Voici ci-dessous le texte original que nous avons traduit.

“Strike Continues Until We Are Given a Definite Solution to This Beggarly Life” -SYNES UB
Cameroon Journal, Buea – The President of The University of Buea chapter of the National Higher Education Union, SYNES UB, Arrey James Abangma, has reiterated the fact that they as intellectuals will continue to fight against oppression and the restoration of the Anglo-Saxon system of education no matter the arrest of Union leaders.

In a meeting held in Buea last Thursday January 19, the President stated, “May I reiterate that the strike continues until we are given a definite solution to this beggarly life that has been imposed on us and our children.” He insisted that all and sundry will have to reason with Anglophones so as to lead them to victory well deserved in this elephant fight.

Release After Meeting

Dear Anglophone University Teachers
It is typically Anglophone for intellectuals to stand up or speak for the deprived or marginalized. Their role as torch bearers is even more urgent when we witness the scale of injustice that has pervaded our society and pushed Anglophones to the fringes of our society. How can we sit quiet when the students who go through our educational system have no place in a country they rightly think is theirs too?
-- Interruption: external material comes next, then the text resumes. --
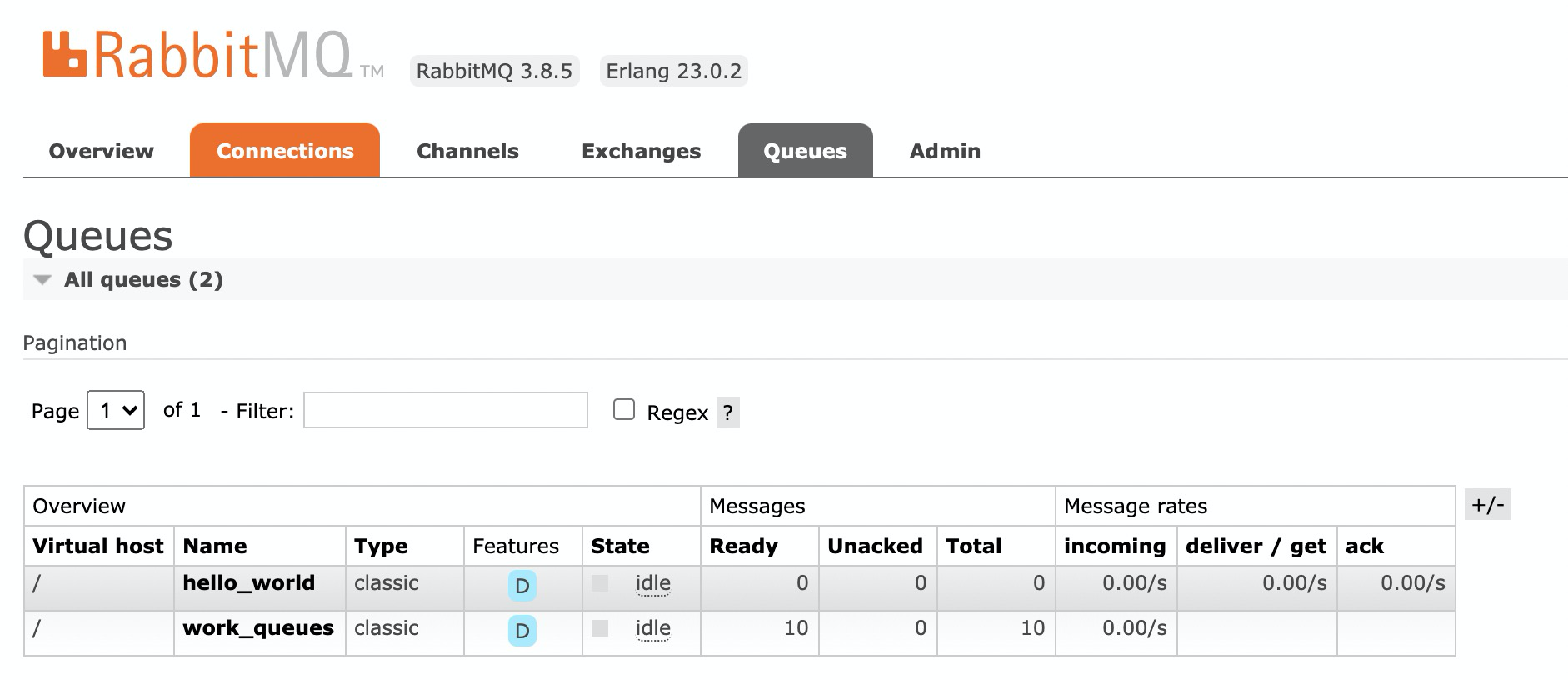
Task: Click the grey state square for hello_world
Action: [x=600, y=583]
They are not fit to enter even the professional schools they think were created to serve their interest because everything requires that they know someone or have money. The fact that students who go through our system with 20, 21, 22, 23, 24 or even 25 points in the GCE A/L cannot enter Medical School in UB or UBa is inexcusable.
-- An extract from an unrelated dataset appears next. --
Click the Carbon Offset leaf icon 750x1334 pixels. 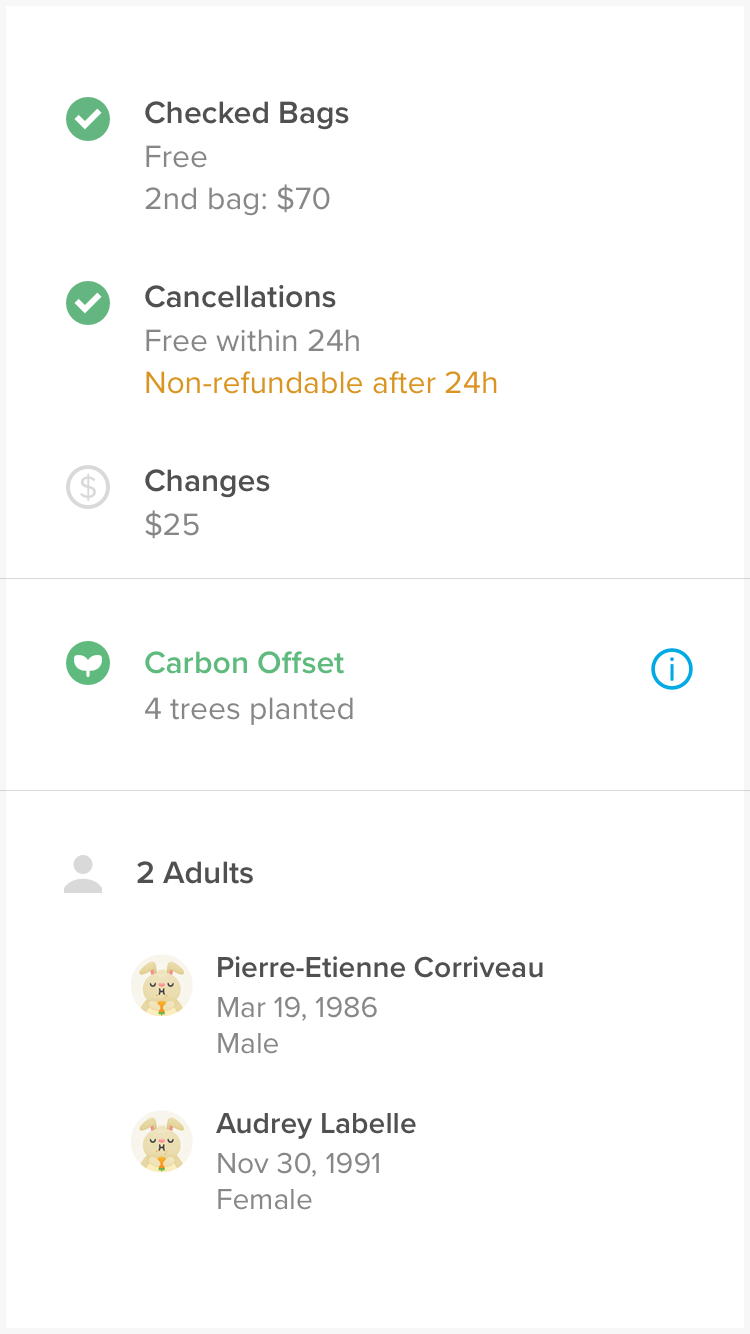pyautogui.click(x=88, y=665)
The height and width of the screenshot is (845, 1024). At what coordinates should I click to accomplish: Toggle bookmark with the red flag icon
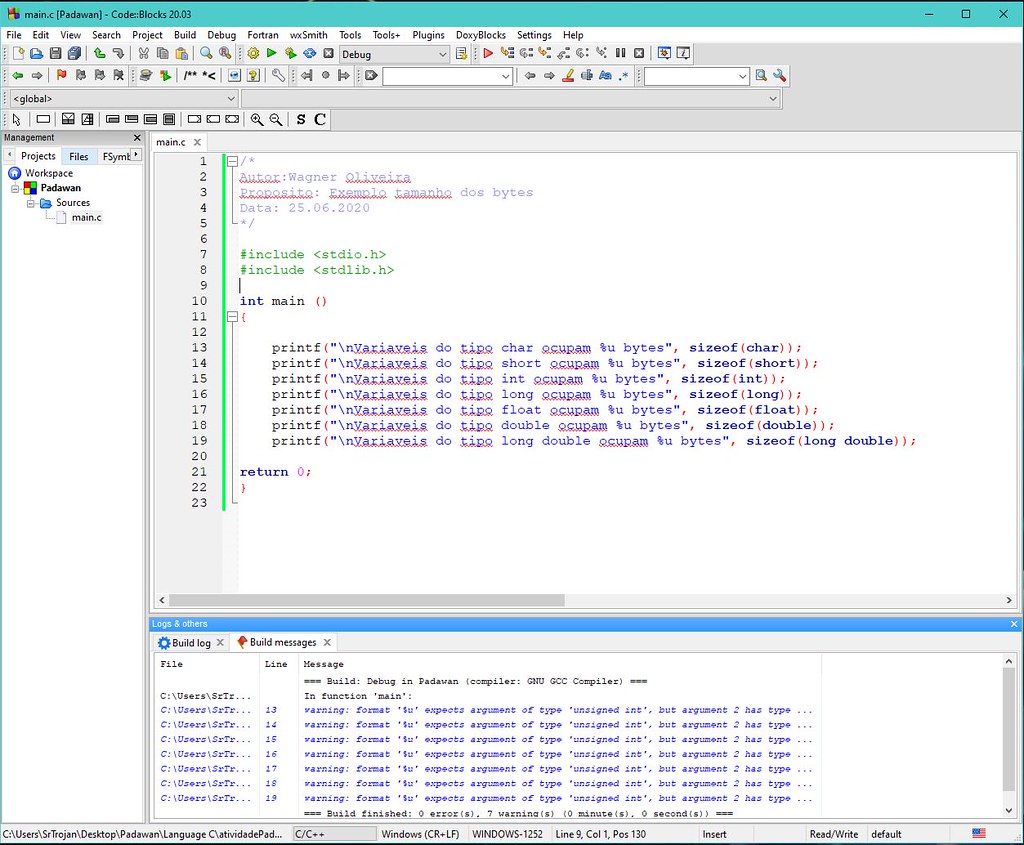click(62, 76)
This and a long list of other grievances pushed ALL Anglophone teachers to go on strike after they had been ignored for 10 months.

I will like to thank ALL Anglophone teachers and parents for saying “ENOUGH” to a system which insults us and our children and makes us to feel like strangers in our own home. We would also like to thank our Francophone counterparts who have stood by us and believed in the need for justice for children who go through our system of education. May I also thank our students for understanding that our goal is no less than to give them equal chances in a bi-cultural, bilingual and bi-jural Cameroon? They have well behaved so far; they stayed at home and have not yielded to any provocation.

It is, however, shameful that some intellectuals, at this critical moment in history, some of them retired professors, can still afford the shameful option of thinking that they can continue to protect their “garri” at the expense of the people’s aspirations. The press is not surprising, but it is a needless distraction and shameless expression of their appetite for impunity.

May I reiterate that the strike continues until we are given a definite solution to this beggarly life that has been imposed on us and our children. We are working in synergy with other Anglophone teacher unions and will stop at nothing to obtain fair treatment for Anglophones in Cameroon. The teachers are still on strike and we will inform students when the issues have been resolved satisfactorily.

Once again, we salute your massive support and determination to make a date with history.